Tra il 2008 e 2016 sono uscite dal mercato circa 2.560 imprese liguri di costruzione (-13,2%) e gli occupati del settore dall’inizio della crisi fino alla metà del 2018 sono diminuiti di 9 mila unità, per una flessione in termini percentuali del 16,7%. Parallelamente, tra il 2008 e il 2017, il valore del mercato ligure dei lavori pubblici ha subito una flessione del 20% nel numero e del 30% nell’importo posto in gara: erano 620 i bandi pubblicati nel 2008 per 1,5 miliardi di euro complessivi, mentre nel 2017 le gare sono scese a 500 gare, per un corrispondente valore di circa 1 miliardo di euro. I permessi di costruire per nuove abitazioni e ampliamenti sono passati da 3.243 a 621. Il panorama, per nulla incoraggiante, emerge dall’assemblea annuale di Ance Genova, che si è svolta questa mattina in Terrazza Colombo. Oltre ai numerosi associati, erano presenti anche Edoardo Rixi, viceministro delle Infrastrutture e dei Trasporti, Giovanni Toti, presidente della Regione Liguria, e Luigi Attanasio, presidente della Camera di Commercio di Genova. Per il Comune di Genova ha partecipato il vicesindaco Stefano Balleari.

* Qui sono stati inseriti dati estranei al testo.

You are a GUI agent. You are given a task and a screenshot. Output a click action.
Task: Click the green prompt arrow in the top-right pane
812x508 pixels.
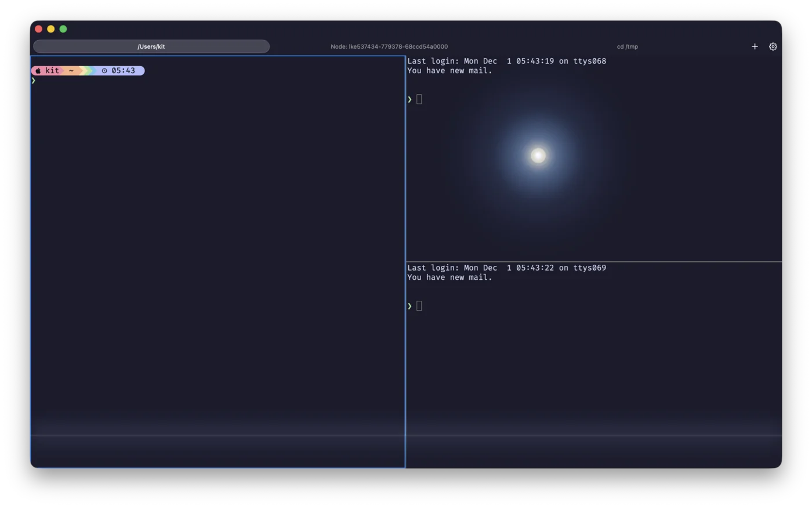click(409, 99)
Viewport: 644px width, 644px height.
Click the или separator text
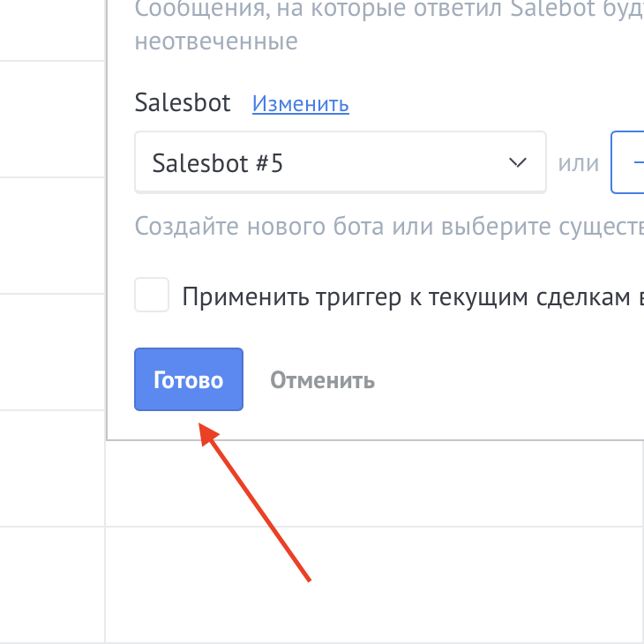coord(578,163)
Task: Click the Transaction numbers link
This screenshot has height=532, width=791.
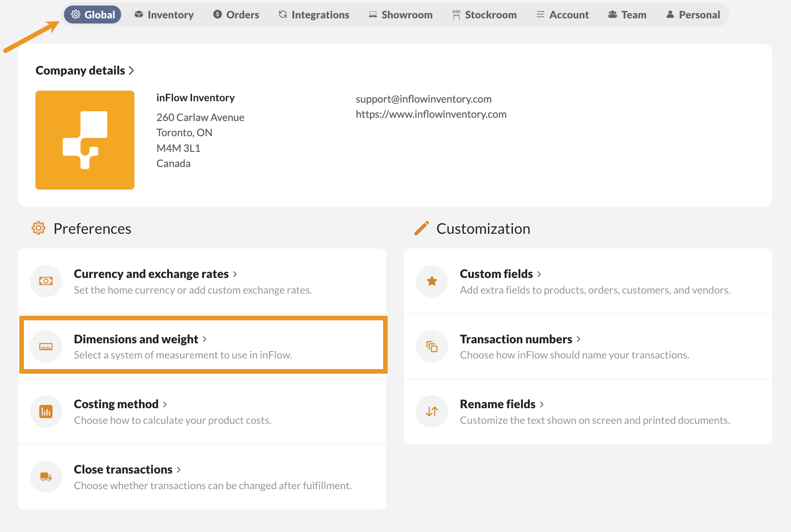Action: click(516, 339)
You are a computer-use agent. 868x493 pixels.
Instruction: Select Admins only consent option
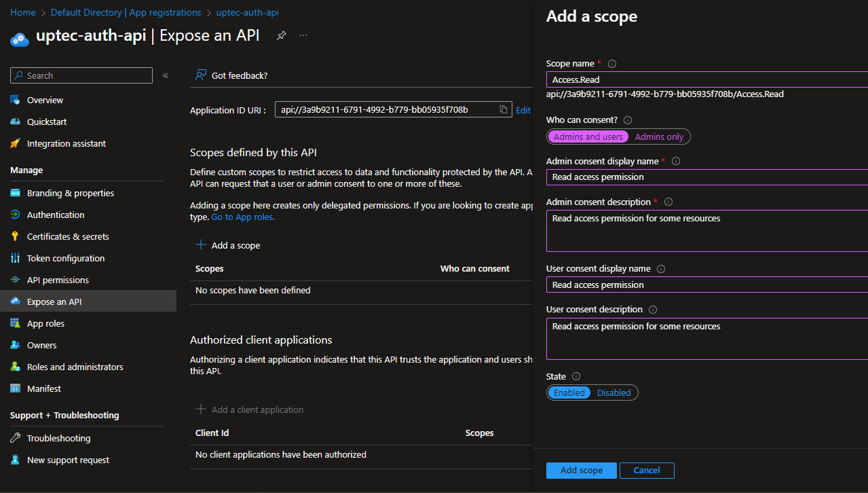click(x=659, y=137)
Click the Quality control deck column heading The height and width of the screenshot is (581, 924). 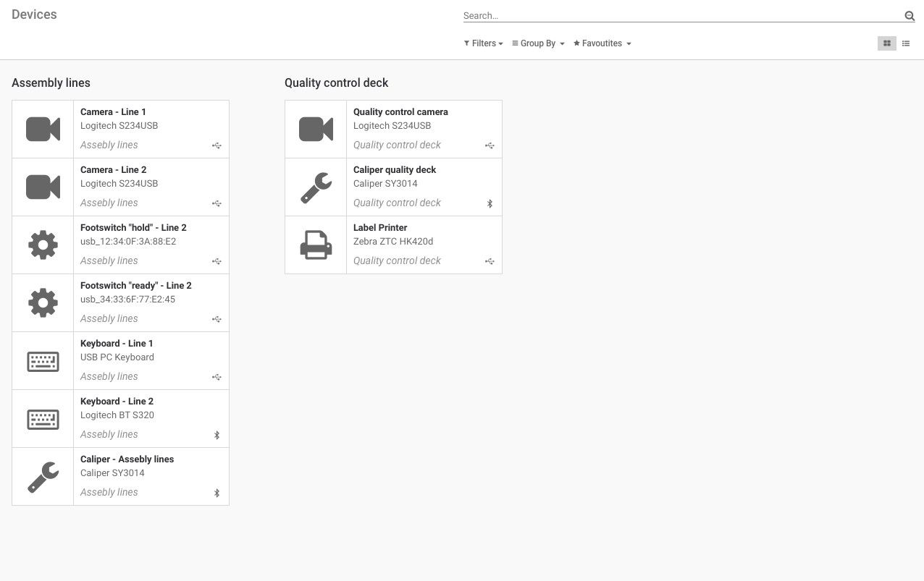pos(336,83)
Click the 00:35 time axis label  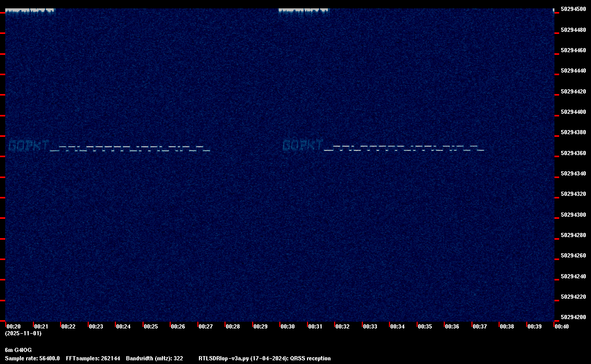click(425, 326)
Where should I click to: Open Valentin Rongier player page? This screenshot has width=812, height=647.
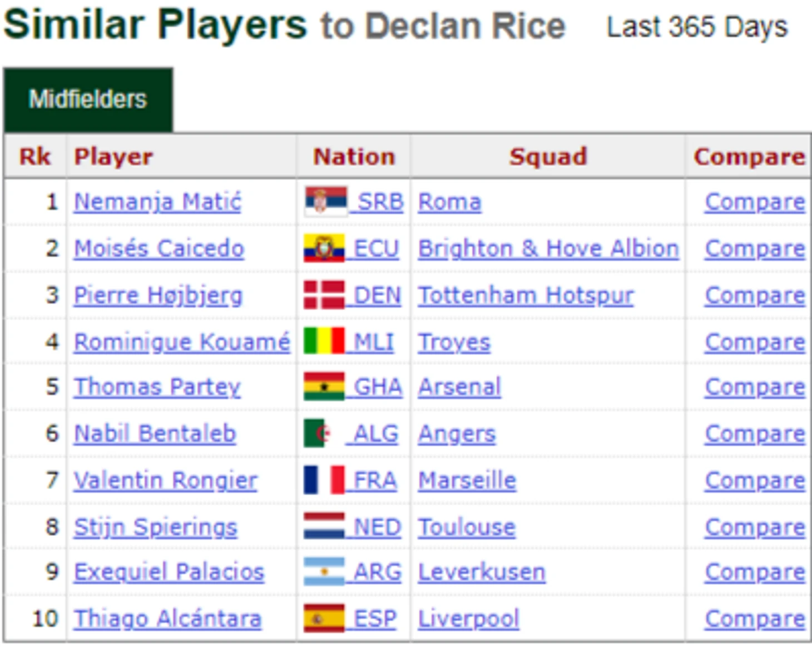166,480
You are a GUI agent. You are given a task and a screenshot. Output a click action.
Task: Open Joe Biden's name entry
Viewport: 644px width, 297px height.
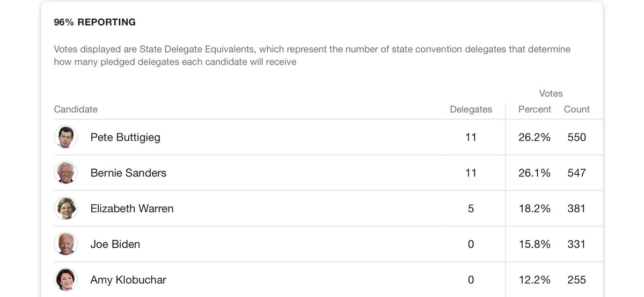tap(115, 244)
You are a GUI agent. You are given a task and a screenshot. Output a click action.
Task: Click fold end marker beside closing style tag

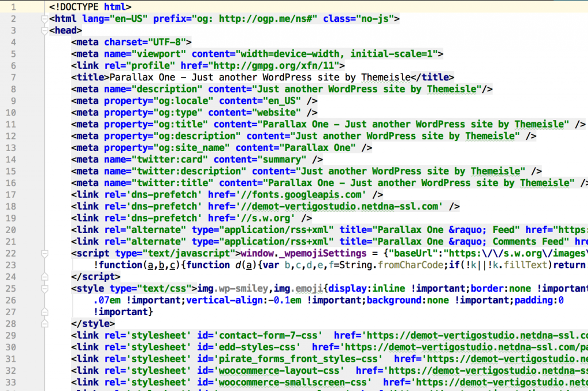[x=44, y=324]
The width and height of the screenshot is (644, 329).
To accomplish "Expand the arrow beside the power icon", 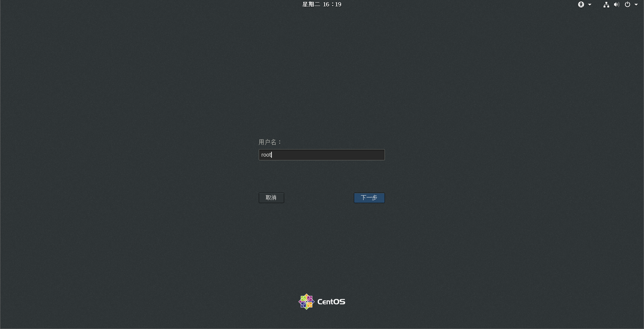I will point(636,4).
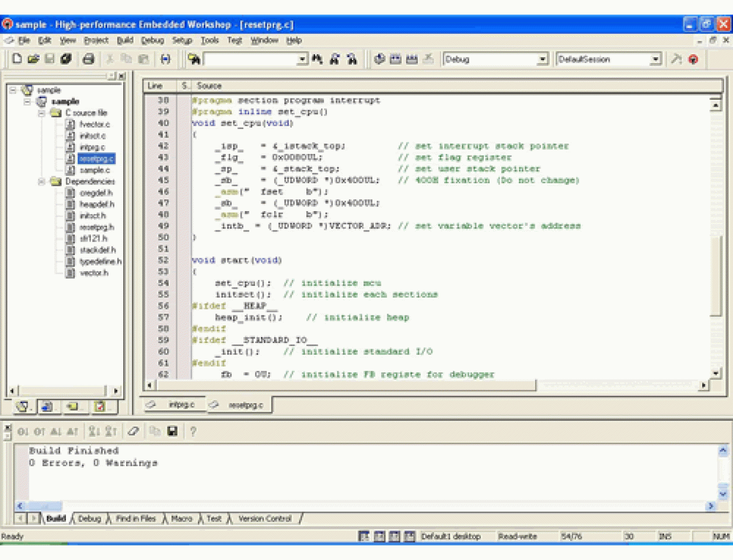Collapse the Dependencies folder
The image size is (733, 560).
click(x=41, y=181)
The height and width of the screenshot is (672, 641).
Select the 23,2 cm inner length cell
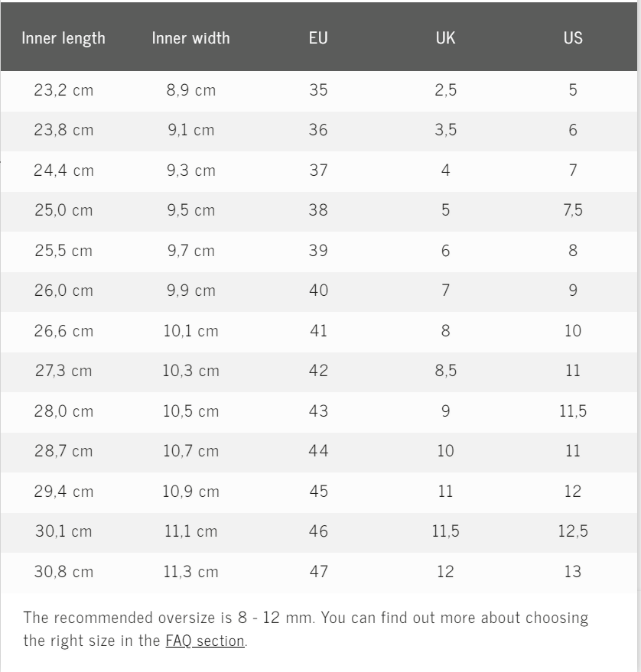63,90
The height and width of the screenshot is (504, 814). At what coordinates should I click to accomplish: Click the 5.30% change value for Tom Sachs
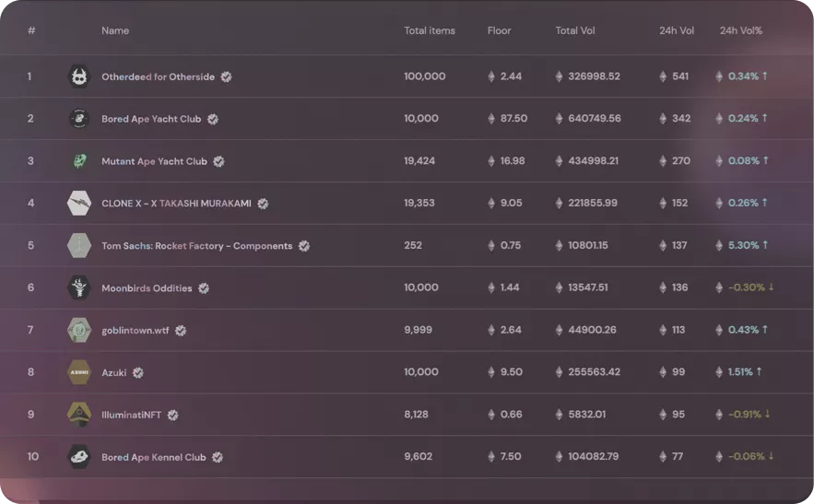click(x=743, y=245)
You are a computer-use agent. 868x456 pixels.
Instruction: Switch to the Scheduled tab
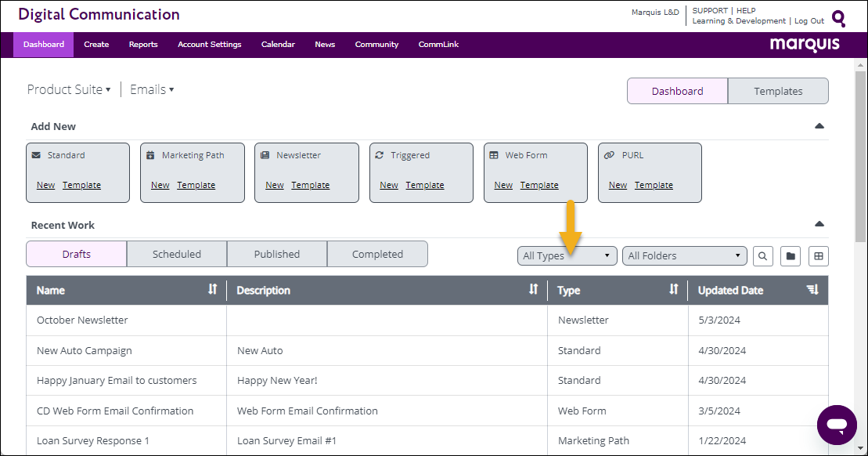click(x=177, y=255)
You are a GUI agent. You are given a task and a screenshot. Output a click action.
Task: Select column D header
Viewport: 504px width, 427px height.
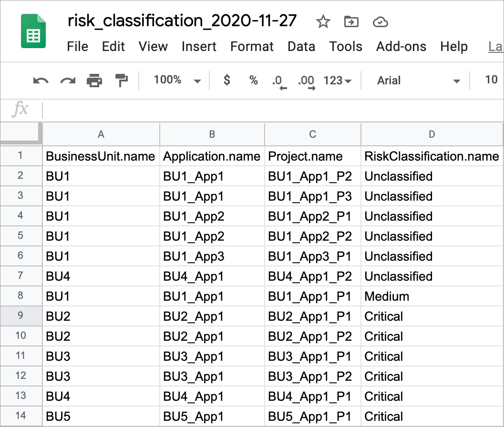click(432, 134)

A snocciolare i numeri di un settore che non è mai uscito dalla crisi è Filippo Delle Piane, presidente dell’associazione degli edili genovesi. Un dato su tutti: «In 10 anni si sono dimezzati gli investimenti, determinando un deficit infrastrutturale di oltre 84 miliardi di euro. In Italia il settore ha perso 120 mila imprese e 600 mila posti di lavoro». Un Paese che non solo investe poco, ribadisce Delle Piane, ma che «disperde nella palude dell’immobilismo burocratico le già misere risorse messe a bilancio. Abbiamo bisogno che questo Paese ricominci a investire su se stesso, sulle proprie infrastrutture, sulla rigenerazione del proprio patrimonio costruito. Non possiamo andare avanti con la politica dei no. Oggi lo vogliamo ribadire con forza».
Non tanto alle istituzioni locali, che «tanto hanno fatto in questi mesi dopo il crollo di ponte Morandi, lavorando insieme e dimostrando che la buona politica esiste e che può fare cose straordinarie», quanto a quelle nazionali, «che ogni tanto ci fanno avere la brutta sensazione che questo Paese non voglia guardare al proprio futuro».
Un futuro, come ha recentemente sottolineato il presidente degli industriali Vincenzo Boccia, non può prescindere dalle infrastrutture. Anche Delle Piane è dello stesso avviso: «Non è nemmeno una condizione. Quella di avere le infrastrutture di collegamento per poter guardare avanti è una pre-condizione».
Per Ance Genova, la carenza di infrastrutture che deriva da decenni di stasi non permette più di creare un distinguo tra manutenzione delle pre-esistenze e realizzazione del nuovo: entrambe necessitano indistintamente di un massiccio piano di investimenti pubblici e privati e di alcune condizioni per potersi realmente attivare. A partire dalla sburocratizzazione delle procedure. Ma anche la modifica del codice degli appalti e l’attivazione di una legge sulla rigenerazione urbana che permetta di utilizzare i capitali privati in un ambizioso progetto di ammodernamento del Paese. «I problemi sono tanti – sottolinea Delle Piane – una legge urbanistica da riscrivere, una burocrazia soffocante, una fiscalità punitiva, la proprietà diffusa. Tutto però si può affrontare se si parte da un’idea, un principio che lo Stato deve far proprio: dichiarare di pubblico interesse la rigenerazione del patrimonio costruito».
Dalla rigenerazione urbana a Genova potenziale indotto di 3,2 miliardi
I numeri diffusi da Ance descrivono le condizioni drammatiche del patrimonio costruito: l’86,5% degli edifici residenziali in zona sismica (e il 74,4% del totale del costruito) è di epoca antecedente al 1981, ossia prima della piena operatività della normativa antisismica e deve essere ancora adeguato agli standard di sicurezza. «C’è tanto lavoro da fare per riportare in condizioni di minima sicurezza il nostro territorio e Genova, in particolare la val Polcevera, può rappresentare un punto di svolta, un esempio di rigenerazione urbana e un simbolo della capacità di reagire». La proprietà parcellizzata e la mancanza di fondi sono le due principali difficoltà che il processo di rigenerazione urbana deve affrontare. «Ma in questo caso sono state forzosamente superate – ricorda il presidente di Ance Genova – ecco perché proprio dalla val Polcevera si può ripartire».